News/culture surfers will rejoice, but the mood inside the L.A. Times business office may be a bit more somber tomorrow morning. Kevin Roderick posts news that the paid-registration barrier between CalendarLive! and its users is finally being demolished and the entire website redesigned for a new launch at 5 a.m. Tuesday.
Faced with dwindling revenues and hungry investors, the Times erected the $4.99-a-month fee wall around its arts content and listings more than a year ago in an experiment with paid content.

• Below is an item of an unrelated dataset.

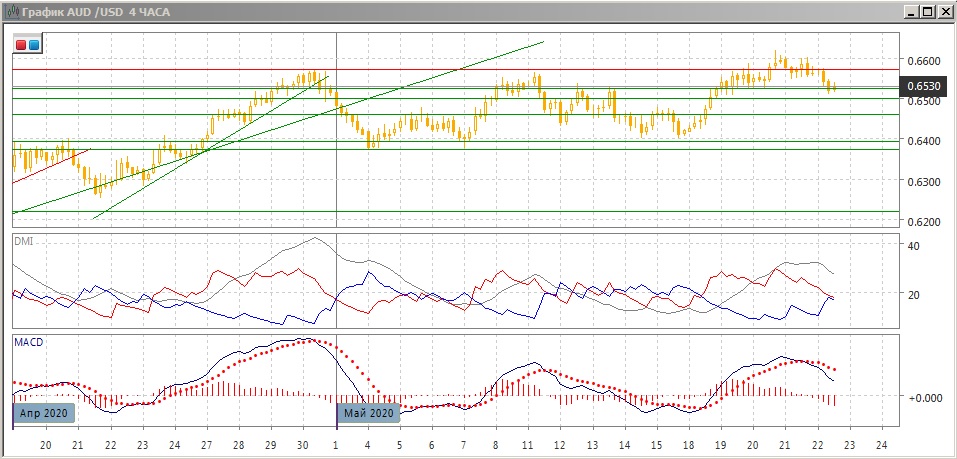Click the DMI scale value 40

(x=911, y=246)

The idea was to push web users to actually subscribe for the paper (subscriptions to the dead-tree edition came with free CalendarLive! access) while trying to get them used to the notion of paying for the Times' online content.
It failed, natch. Information wants to be free, as the sad calculus of internet content goes, and they never pulled attracted paying eyeballs in the numbers hoped for ...
If my hunch is right, the Times' bottom line may actually fare better if the site lets all its users see CL! for free, and then sells the expanded audience at a higher premium.
The failure of the CalendarLive! experiment is a milestone in the paper's ongoing search for routes to a future beyond the costly limitations of hard-copy printing - somewhere in the realm of interactivity and RSS: Tribune Media Services is experimenting further with syndicating blog content from HuffingtonPost.com starting in June, and is said to be working on one or more blogs as a way of building online audience.
More thoughts Tuesday as the new site comes online. It can only be an improvement on the current finicky, cramped, headache-inducing cacophony of tiny, redundant links. Fingers crossed.